1/09/2004

Today I got brain freeze just from standing outside.

Well, not standing exactly. I was walking slowly because my joints were frozen. I was like the tin man, yelling feebly for oil.

I was going to an interview in Boston. Boston is usually warmer than the surrounding area because of the sea breeze, but today was not the case. Today it was one great big brass monkey.

I, of course, neglected to wear my goffy-ass wool cap. I was just as concerned with not looking stupid as I was with not messing up my hair. It’s a good idea not to go into an interview looking like you just walked out of the lightning room of the Museum of Science.

So I found a parking space, got out of my car, and I was hit with a wall of cold. I had only made it a few steps when my brain was seething with the pain I had, before today, only associated with eating ice cream too fast.

In retrospect, I would have suffered any hair ruffling over the absolute agony of being bareheaded in sub-arctic temperature with high speed winds. When I finally reached the building after a long walk from my car (it is Boston after all), my brain felt like a slushy.

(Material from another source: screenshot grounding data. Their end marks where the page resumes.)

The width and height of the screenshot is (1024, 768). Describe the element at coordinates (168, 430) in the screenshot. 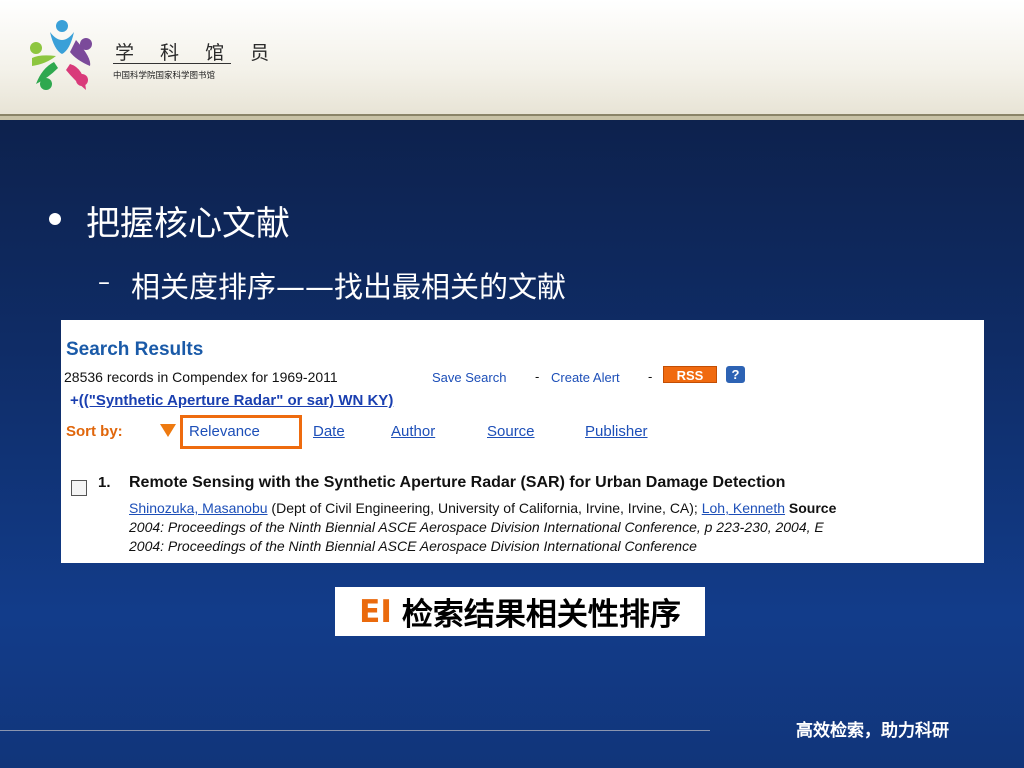

I see `sort-arrow-icon` at that location.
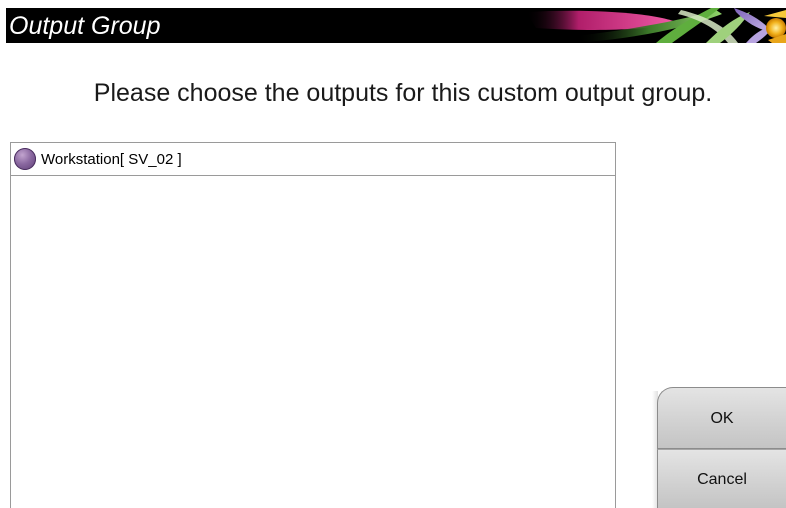  I want to click on list-item: Workstation[ SV_02 ], so click(313, 160).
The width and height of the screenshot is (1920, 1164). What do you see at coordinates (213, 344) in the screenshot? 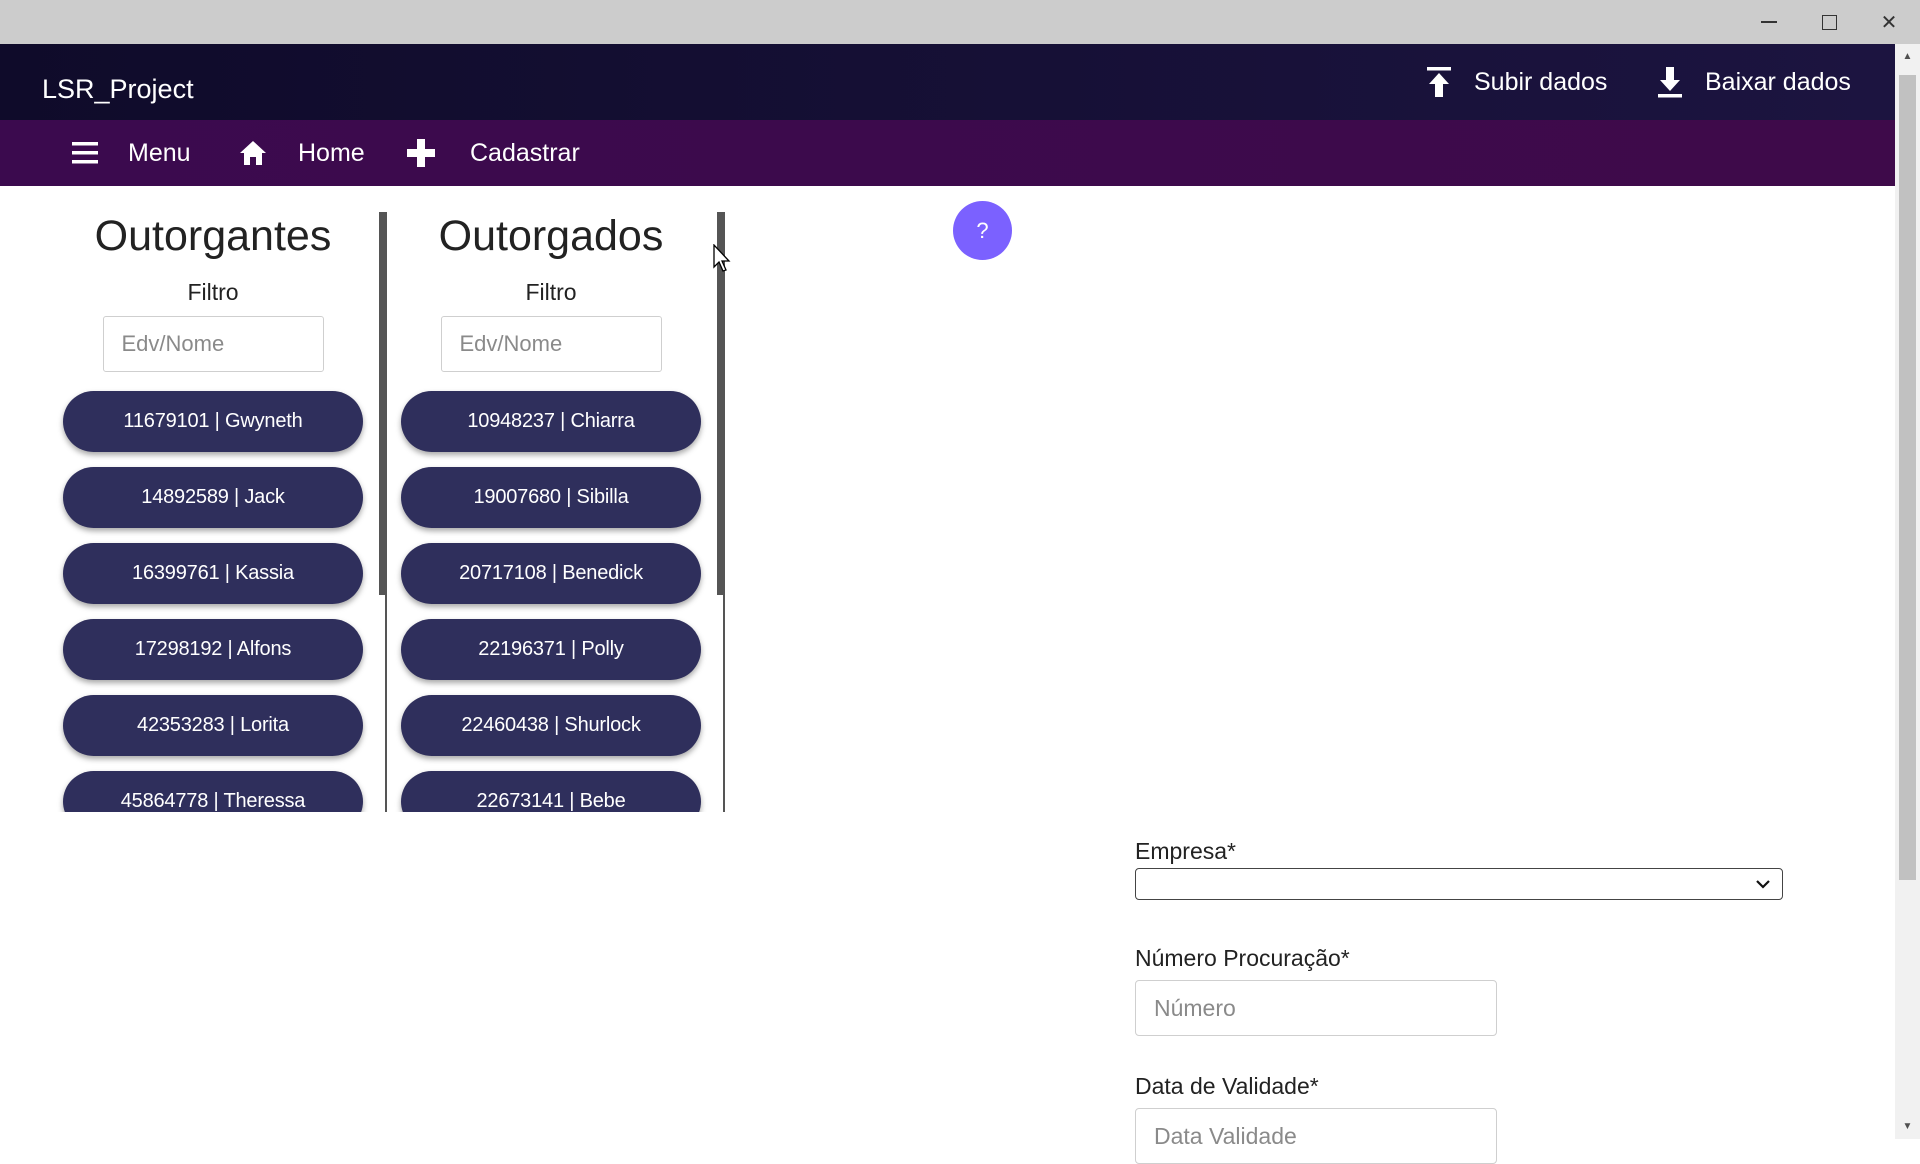
I see `outorgantes-filter-input` at bounding box center [213, 344].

I was supposed to ask the security guard to direct me to the Robinson building. What I managed to do was stumble towards him (my eyeballs were frozen over), and let out a semi coherent sentence despite wind-blasted lips and no small amount of frozen snot blocking all my passages. He seemed to understand what I said, which is cool because all I could remember saying was, “Awaag ooof bin wop.”

This wasn’t colder than any other winter in New England, but today was just about as bad as it gets. It’s not that I never expected it to be this cold, but in getting all gussied up, I had neglected to wear anything warm. At least I knew that if I froze to death in mid-stride, I’d make a good looking statue.